Boundary condition for equation (2) is a gas inlet temperature T_{gas}(t,x=0) = T_{in}.
\triangle p in equation (3) is a boundary condition as well, which can in the general case depend on time (but in the following will not).

In the following, I will consider a discretization of above system, for the time being with a spatial discretization into N = 100 control volumes, using upwind differencing. This yields a system of DAEs with gas temperature T_{gas} (in N discrete volumes) and mass flux \varrho u being algebraic solution variables and solid temperature T_{sol} and reactant concentration c_R being differential variables (both in N discrete volumes). For reasons of simplicity, I model gas mass flux \varrho u to be constant in the whole domain, so one equation is enough to describe that in the discretized state. In the case of N = 100, the overall DAE will have 301 equations. The system can be formulated in mass matrix form. Being a DAE system originating from a PDE semidiscretizations, my problem does not fully match the according DifferentialEquations.jl documentation, since they (as far as I have seen) mostly talk about ODE systems resulting from PDE semidiscretizations.

Baseline Matlab implementation
For systems of DAEs in mass matrix form, Matlab only offers two solvers (ode15s and ode23t), which is of course a huge disadvantage to how many solvers Julia offers.

On my machine, solving the DAE problem with the two mentioned solvers takes about 3.5 seconds. If in the course of discussion, sharing the Matlab scripts becomes necessary, I will do so.

Implementation of numerical solution in Julia
I read up a little on how to make differential equation solving in Julia fast (mainly from documentation of DifferentialEquations.jl and texts/talks by @ChrisRackauckas from here and there).

Based on that, I came up with a first implementation of the solution of above system in Julia, which I formulate in mass matrix form and solve using a variety of different solvers. I compare the benchmarked performances of that with a Matlab script that does the same, and I would like to see how much faster Julia can be for that task.
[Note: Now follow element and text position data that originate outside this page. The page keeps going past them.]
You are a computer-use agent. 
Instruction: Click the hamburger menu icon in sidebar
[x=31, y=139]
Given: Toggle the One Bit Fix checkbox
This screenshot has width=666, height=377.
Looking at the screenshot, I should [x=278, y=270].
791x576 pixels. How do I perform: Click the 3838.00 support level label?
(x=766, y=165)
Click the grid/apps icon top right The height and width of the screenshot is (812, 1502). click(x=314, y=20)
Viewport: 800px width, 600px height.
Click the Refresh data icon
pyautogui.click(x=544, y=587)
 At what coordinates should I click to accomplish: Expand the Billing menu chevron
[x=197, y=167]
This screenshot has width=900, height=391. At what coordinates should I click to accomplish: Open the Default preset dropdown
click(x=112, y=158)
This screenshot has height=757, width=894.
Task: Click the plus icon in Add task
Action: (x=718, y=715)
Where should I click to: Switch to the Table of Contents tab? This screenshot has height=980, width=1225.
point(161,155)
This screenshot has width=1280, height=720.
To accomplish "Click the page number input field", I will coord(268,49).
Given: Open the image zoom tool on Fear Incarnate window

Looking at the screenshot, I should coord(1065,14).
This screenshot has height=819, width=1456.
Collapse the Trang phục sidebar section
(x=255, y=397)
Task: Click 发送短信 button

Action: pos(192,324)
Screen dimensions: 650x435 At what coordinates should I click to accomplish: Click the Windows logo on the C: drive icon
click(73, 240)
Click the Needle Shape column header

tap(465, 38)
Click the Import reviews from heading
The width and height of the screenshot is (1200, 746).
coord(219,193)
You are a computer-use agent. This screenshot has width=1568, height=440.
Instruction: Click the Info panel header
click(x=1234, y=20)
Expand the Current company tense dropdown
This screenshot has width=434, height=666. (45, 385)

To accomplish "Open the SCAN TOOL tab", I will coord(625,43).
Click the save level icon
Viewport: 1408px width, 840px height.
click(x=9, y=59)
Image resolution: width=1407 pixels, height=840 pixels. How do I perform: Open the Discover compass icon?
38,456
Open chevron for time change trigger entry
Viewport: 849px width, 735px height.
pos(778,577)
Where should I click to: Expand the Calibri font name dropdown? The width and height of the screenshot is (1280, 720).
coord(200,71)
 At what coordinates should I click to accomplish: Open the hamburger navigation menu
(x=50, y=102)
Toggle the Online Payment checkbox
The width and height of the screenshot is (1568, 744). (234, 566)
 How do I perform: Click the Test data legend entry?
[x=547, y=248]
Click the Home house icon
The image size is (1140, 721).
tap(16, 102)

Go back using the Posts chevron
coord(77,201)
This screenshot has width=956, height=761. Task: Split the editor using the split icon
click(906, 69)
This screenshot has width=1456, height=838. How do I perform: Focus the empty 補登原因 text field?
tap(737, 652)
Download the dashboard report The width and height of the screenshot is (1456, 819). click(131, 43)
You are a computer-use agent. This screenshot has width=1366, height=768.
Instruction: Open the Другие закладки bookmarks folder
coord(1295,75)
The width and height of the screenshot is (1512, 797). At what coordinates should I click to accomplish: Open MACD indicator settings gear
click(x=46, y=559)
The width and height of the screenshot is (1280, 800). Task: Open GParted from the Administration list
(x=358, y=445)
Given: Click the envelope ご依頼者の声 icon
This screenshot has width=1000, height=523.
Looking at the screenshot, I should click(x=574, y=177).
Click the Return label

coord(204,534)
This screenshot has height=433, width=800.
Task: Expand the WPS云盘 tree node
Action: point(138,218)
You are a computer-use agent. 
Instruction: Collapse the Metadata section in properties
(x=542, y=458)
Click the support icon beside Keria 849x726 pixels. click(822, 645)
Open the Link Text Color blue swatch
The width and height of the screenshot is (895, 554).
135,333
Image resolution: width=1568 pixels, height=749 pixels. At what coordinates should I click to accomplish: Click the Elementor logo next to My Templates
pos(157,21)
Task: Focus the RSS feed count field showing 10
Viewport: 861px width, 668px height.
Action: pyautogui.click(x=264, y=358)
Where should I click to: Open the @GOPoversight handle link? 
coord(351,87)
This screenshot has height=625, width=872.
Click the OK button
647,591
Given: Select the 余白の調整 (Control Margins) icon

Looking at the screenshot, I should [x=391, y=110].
And here is the Julia script:

using DifferentialEquations
using LinearAlgebra
using BenchmarkTools
using Sundials
using DASKR
using DASSL
using MKL # read somewhere that it may be faster than using BLAS, and it indeed was.
using Plots

# Generate the constants
N = 100
dx = 0.5 / N
q = dualcache(zeros(N,1))
rR = dualcache(zeros(N,1))
ϱu = 0
dp = 100e2
Tin = 200

# generate index lists to find the solution variables easily in solution vector
indices_Tgas = 1:N
indices_Tsol = indices_Tgas .+ N
indices_mflux = indices_Tsol[end] + 1
indices_RConcentrationSolid = indices_mflux[end] .+ (1:N)

indices = (indices_Tgas, indices_Tsol, indices_mflux, indices_RConcentrationSolid)

p = (N, # discretization intervals
     dx, # control volume length
     dp, # boundary condition: pressure differential across domain
     Tin, # boundary condition: Gas inlet temperature
     q, # caching variable for q
     rR, # caching variable for rR
     ϱu, # caching variable for ϱu (mass flux)
     indices_Tgas, # indices for gas temperature in solution vector
     indices_Tsol, # indices for solids temperature in solution vector
     indices_mflux,
     indices_RConcentrationSolid) # index for mass flux in solution vector



function DiscretizedSystemMassMatrixForm!(du,u,p,t)
  N,dx, dp, Tin, q, rR, ϱu, indices_Tgas, indices_Tsol, indices_mflux, indices_RConcentrationSolid = p
  Tgas = @view u[indices_Tgas]
  Tsol = @view u[indices_Tsol]
  dTgas = @view du[indices_Tgas]
  dTsol = @view du[indices_Tsol]
  mflux = @view u[indices_mflux]
  dmflux = @view du[indices_mflux]
  RConcsol  = @view u[indices_RConcentrationSolid]
  dRConcsol  = @view du[indices_RConcentrationSolid]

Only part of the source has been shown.